Les femmes et les enfants sont envoyés vers le camp de déplacés d'Al Hol dans le nord-est de la Syrie. La plupart effectuent le trajet de plusieurs heures dans des bétaillères, dans des conditions très sommaires.
"Eviter d'autres décès"
Le bilan du nombre de personnes décédées lors de ces trajets ou peu après leur arrivée au camp d'Al Hol est monté à 69, a précisé vendredi l'ONG Comité international de secours (IRC), l'Ocha évoquant "plus de 60 morts".
L'ONU et ses partenaires "vont augmenter de manière urgente leur effort pour éviter d'autres décès", a tweeté l'Ocha.
Mais les conditions sont aussi très difficiles dans ce camp surpeuplé qui accueille plus de 40.000 personnes. "Il y a besoin de manière urgente de tentes supplémentaires, d'articles sanitaires, de médicaments", a souligné l'Ocha.
Sur la seule journée de vendredi, 2.500 personnes, qui avaient quitté le réduit de l'EI les jours précédents, sont arrivées dans le camp.
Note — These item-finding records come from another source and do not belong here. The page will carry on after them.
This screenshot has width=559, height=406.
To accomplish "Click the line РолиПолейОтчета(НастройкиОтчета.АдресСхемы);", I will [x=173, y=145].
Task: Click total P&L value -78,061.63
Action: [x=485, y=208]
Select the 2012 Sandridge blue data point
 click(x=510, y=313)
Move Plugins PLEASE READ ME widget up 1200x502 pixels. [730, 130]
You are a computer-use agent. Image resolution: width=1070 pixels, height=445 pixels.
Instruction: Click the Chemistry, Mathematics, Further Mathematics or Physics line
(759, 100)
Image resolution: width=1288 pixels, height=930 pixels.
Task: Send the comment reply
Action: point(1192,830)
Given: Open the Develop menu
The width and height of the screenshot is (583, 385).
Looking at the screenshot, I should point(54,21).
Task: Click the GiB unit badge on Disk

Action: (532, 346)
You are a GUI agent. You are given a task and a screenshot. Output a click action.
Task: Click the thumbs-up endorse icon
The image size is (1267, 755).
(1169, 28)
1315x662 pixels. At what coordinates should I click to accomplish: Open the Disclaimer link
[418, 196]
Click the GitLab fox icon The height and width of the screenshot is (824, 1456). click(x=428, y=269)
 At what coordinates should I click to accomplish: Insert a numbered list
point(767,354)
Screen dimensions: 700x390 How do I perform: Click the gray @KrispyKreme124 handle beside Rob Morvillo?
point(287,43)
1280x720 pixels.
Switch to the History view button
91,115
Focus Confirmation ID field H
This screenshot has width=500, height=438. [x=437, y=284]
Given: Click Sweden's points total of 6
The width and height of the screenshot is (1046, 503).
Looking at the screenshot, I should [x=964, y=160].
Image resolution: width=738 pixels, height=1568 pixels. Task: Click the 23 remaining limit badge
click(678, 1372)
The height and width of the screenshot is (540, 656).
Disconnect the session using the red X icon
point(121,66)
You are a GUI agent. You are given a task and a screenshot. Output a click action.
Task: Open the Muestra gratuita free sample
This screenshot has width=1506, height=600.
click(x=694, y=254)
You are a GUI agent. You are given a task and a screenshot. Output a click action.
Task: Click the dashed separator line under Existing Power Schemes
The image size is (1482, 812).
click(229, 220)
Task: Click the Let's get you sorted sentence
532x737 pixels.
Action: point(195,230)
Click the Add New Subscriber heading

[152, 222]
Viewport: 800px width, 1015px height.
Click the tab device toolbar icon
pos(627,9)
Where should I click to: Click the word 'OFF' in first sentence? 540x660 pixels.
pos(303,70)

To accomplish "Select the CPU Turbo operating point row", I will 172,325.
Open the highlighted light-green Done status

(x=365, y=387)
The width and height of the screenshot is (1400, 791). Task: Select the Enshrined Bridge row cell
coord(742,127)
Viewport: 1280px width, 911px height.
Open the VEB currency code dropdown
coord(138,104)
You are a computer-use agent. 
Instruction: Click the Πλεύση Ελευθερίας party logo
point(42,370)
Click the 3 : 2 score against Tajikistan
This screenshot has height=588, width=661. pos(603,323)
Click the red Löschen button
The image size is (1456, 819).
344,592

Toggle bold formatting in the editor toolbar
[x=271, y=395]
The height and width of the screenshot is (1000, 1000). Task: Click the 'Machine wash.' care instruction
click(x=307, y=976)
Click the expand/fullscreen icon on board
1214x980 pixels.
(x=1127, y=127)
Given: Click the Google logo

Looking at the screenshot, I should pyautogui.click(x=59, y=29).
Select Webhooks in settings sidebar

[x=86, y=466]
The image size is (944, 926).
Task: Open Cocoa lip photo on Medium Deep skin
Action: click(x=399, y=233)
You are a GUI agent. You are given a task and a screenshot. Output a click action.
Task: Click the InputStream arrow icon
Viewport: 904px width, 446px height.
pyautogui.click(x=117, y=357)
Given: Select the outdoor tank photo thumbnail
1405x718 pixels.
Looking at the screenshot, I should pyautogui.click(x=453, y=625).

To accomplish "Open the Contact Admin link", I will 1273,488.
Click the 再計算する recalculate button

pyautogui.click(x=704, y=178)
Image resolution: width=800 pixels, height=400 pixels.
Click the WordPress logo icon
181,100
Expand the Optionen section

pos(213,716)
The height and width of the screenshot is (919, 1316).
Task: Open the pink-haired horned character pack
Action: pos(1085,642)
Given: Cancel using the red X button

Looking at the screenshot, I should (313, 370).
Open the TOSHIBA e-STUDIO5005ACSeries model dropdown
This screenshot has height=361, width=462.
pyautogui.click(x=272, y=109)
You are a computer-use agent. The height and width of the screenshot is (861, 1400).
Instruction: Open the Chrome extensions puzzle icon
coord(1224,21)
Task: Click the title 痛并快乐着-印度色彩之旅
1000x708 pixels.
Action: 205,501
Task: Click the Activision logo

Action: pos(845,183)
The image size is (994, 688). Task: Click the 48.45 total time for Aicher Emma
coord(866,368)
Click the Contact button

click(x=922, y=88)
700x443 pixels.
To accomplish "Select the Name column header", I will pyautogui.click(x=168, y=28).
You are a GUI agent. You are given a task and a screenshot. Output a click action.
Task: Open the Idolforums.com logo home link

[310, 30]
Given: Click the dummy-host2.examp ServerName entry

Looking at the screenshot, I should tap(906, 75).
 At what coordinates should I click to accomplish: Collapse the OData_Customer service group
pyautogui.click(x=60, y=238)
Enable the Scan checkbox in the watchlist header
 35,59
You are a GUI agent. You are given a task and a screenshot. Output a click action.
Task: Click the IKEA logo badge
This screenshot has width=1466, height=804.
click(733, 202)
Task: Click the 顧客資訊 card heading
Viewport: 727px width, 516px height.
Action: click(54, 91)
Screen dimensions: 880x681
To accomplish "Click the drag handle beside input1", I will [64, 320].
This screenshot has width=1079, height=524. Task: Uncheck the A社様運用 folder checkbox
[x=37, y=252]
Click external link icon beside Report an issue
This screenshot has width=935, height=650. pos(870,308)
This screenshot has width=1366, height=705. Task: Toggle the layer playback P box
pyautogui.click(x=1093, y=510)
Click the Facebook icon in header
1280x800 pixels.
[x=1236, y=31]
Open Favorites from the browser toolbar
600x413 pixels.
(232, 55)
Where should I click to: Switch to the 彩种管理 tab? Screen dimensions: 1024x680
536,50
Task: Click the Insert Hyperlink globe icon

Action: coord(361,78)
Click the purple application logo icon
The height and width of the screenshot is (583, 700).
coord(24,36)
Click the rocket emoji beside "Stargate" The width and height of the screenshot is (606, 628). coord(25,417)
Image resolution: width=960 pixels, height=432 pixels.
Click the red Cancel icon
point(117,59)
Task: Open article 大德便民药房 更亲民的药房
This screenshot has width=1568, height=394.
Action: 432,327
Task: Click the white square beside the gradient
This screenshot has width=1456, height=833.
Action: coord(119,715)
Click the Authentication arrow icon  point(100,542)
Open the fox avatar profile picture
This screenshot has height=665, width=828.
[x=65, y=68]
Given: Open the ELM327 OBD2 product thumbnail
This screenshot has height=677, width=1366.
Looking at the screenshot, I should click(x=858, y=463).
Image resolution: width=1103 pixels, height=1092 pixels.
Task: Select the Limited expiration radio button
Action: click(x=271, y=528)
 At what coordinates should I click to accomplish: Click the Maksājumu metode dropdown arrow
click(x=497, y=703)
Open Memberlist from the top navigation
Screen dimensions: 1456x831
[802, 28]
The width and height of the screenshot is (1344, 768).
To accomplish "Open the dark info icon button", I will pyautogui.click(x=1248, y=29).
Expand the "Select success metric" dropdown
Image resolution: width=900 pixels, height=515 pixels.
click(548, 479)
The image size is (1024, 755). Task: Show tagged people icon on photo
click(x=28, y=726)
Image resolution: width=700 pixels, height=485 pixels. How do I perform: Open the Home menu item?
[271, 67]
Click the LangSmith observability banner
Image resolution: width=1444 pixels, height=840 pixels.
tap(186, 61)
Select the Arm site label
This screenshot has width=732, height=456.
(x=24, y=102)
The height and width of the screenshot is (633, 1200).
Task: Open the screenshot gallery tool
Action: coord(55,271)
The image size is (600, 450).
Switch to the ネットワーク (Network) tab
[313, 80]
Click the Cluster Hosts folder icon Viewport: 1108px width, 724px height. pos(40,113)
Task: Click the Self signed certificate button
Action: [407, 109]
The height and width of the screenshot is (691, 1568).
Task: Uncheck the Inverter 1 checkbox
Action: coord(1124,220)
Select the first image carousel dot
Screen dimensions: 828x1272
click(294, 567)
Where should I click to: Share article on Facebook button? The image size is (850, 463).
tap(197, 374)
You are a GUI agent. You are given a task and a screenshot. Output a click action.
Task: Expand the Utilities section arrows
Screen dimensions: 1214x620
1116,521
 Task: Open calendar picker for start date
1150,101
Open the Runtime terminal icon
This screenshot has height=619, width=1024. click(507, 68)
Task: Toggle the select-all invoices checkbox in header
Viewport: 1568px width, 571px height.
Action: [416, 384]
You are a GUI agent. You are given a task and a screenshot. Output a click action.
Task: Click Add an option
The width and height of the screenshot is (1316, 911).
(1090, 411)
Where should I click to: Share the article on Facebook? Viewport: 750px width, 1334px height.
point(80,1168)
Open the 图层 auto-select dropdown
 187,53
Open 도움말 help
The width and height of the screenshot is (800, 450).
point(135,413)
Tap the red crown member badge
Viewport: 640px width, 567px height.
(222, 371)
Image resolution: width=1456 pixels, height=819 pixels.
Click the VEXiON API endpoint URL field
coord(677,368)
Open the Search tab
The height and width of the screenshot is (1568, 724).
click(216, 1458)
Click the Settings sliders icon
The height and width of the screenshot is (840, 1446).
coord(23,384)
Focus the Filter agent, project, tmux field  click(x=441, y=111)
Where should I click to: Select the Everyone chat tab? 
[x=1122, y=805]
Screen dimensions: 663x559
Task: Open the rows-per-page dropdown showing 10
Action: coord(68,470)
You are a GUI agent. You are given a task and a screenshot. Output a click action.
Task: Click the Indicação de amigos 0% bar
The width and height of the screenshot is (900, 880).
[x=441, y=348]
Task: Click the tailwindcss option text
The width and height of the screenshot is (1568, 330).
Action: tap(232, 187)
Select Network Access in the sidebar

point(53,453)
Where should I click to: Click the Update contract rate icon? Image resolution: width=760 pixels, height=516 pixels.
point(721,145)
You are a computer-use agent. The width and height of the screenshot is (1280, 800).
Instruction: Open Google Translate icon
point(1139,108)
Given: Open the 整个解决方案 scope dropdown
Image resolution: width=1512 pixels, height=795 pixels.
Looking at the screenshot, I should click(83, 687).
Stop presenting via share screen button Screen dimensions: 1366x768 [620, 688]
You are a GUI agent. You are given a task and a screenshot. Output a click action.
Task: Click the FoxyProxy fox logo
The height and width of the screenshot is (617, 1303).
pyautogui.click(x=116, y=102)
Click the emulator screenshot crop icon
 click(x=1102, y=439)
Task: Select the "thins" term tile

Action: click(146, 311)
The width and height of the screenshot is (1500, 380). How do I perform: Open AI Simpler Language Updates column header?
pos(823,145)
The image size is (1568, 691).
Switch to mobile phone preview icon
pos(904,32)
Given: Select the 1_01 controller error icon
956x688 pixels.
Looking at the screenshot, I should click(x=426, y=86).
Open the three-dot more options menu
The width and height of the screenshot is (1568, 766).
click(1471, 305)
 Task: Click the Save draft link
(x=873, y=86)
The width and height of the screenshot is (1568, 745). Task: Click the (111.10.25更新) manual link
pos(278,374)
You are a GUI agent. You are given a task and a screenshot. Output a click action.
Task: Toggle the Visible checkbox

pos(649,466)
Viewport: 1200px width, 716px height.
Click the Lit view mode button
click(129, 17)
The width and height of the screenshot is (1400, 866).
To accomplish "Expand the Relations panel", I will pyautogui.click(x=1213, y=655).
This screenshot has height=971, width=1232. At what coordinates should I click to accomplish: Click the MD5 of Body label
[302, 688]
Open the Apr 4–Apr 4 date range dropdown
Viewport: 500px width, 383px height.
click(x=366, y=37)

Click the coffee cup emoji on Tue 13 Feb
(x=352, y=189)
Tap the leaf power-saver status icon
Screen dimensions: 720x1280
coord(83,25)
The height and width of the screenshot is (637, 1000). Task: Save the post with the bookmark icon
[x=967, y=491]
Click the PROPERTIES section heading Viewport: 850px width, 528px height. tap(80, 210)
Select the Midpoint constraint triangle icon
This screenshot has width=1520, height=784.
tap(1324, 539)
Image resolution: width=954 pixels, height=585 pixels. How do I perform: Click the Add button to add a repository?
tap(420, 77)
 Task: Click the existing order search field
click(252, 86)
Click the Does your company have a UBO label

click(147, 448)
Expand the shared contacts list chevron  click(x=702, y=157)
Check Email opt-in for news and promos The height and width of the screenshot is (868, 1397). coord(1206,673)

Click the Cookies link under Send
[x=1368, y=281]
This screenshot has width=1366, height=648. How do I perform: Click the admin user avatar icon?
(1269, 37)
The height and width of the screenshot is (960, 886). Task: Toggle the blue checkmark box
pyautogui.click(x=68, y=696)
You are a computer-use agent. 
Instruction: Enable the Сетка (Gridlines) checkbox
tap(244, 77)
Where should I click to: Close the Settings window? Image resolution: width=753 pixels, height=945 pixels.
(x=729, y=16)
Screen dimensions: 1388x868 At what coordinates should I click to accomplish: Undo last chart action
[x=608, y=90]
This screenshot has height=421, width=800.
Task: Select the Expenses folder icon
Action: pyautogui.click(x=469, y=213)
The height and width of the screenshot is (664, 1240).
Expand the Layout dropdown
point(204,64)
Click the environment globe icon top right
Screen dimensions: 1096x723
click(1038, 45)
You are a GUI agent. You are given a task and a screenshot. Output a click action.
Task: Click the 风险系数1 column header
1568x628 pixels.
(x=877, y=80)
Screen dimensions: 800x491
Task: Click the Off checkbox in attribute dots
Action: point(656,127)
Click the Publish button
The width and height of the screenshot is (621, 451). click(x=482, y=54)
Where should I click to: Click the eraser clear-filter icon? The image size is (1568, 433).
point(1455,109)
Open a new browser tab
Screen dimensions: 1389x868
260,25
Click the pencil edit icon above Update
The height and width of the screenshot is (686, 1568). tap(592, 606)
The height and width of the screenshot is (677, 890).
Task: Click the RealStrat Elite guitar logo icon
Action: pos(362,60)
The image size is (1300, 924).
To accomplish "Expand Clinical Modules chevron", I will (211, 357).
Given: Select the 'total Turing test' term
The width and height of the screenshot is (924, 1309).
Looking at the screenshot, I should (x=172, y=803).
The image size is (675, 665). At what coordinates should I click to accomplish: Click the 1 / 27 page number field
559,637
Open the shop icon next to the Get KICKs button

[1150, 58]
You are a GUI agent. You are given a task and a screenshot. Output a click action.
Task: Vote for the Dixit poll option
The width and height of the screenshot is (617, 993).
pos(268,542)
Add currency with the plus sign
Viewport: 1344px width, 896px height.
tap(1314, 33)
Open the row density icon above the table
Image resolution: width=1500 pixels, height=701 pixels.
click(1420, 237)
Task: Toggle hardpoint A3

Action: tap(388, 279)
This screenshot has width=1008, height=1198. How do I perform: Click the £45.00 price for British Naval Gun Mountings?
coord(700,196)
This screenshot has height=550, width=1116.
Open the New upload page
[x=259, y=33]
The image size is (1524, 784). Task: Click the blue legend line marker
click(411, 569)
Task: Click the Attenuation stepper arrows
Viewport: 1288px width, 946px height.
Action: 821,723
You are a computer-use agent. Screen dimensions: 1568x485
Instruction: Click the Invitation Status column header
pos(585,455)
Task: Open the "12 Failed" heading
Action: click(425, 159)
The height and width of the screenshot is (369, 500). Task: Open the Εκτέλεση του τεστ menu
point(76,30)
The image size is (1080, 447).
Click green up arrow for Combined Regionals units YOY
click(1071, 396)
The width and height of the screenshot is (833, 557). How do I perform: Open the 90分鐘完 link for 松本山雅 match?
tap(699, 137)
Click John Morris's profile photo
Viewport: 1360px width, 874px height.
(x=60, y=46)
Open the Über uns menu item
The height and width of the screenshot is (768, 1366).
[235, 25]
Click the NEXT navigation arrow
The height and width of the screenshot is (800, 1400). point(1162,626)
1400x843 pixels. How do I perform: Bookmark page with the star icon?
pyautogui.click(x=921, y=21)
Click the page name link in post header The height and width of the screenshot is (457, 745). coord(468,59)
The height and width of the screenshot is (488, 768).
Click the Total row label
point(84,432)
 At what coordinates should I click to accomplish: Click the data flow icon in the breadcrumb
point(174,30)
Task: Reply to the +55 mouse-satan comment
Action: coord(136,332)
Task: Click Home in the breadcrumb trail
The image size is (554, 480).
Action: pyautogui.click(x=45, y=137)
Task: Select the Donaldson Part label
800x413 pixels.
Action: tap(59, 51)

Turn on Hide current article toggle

Parmi elles, 20 enfants non-accompagnés, certains âgés de deux ou trois ans seulement, selon l'IRC.
Ceux "qui sont arrivés aujourd'hui ont un besoin urgent d'eau et de nourriture et nombre d'entre eux attendent des soins médicaux urgents", a déploré Misty Buswell, une responsable de l'ONG pour le Moyen-Orient.
Déclenchée en 2011, la guerre en Syrie a fait plus de 360.000 morts et provoqué de nombreux drames humanitaires: populations assiégées et affamées, millions de personnes chassées de leur foyer, attaques chimiques...
Vendredi, le président américain Donald Trump a finalement accepté de laisser des troupes dans le nord-est de ce pays en guerre, dans l'espoir de convaincre des Européens réticents de participer à une force d'observation d'un millier d'hommes pour protéger leurs alliés kurdes.
Le retrait précédemment annoncé des 2.000 soldats américains présents aux côtés des FDS pose des questions sur le sort des forces kurdes menacées par la Turquie, mais aussi sur celui des jihadistes étrangers qu'ils détiennent. Jusqu'ici, Américains et Européens se montrent réticents à rapatrier leurs ressortissants jihadistes.